● YOUR INSTRUCTIONS: Your response must consist of one number: how many lines in this material contain the word "dimensions".

####

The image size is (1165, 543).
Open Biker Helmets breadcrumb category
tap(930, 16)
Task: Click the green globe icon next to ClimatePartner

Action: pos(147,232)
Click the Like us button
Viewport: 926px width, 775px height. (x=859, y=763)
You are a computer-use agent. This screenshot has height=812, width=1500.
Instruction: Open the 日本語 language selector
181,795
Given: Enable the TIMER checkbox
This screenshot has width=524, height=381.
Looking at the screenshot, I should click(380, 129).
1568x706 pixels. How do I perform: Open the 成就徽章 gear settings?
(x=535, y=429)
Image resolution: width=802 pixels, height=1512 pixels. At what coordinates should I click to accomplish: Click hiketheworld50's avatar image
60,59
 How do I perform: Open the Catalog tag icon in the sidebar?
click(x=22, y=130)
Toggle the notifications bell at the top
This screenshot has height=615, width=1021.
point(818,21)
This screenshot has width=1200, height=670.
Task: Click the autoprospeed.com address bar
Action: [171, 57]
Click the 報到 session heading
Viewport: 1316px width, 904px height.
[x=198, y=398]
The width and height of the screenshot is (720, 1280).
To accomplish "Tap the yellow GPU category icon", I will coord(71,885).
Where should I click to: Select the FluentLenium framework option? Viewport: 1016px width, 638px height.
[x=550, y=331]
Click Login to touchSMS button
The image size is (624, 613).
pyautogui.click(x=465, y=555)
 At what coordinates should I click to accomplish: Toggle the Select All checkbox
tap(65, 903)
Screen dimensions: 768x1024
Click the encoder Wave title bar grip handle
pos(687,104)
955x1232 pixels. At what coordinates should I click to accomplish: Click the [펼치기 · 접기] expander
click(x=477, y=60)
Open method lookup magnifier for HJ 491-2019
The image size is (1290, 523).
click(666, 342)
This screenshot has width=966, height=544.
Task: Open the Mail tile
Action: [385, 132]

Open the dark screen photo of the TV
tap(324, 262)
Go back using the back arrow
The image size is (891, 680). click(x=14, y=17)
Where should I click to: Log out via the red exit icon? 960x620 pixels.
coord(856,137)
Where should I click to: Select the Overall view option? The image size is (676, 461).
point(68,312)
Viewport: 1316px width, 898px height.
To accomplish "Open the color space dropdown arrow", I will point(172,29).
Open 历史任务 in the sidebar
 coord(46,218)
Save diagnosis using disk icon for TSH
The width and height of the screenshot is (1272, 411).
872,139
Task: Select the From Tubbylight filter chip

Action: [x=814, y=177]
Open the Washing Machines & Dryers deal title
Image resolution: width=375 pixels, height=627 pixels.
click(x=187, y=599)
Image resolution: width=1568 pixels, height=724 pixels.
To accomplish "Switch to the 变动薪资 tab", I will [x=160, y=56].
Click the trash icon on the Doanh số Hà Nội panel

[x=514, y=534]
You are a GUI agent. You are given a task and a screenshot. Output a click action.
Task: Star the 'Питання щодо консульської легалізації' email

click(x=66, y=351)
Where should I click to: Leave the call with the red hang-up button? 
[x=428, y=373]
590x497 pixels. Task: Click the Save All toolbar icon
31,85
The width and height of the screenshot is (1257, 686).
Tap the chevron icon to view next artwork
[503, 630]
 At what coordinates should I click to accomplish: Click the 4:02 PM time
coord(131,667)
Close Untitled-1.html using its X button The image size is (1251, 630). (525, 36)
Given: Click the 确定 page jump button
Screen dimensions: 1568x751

####

● FINAL ANSWER: 2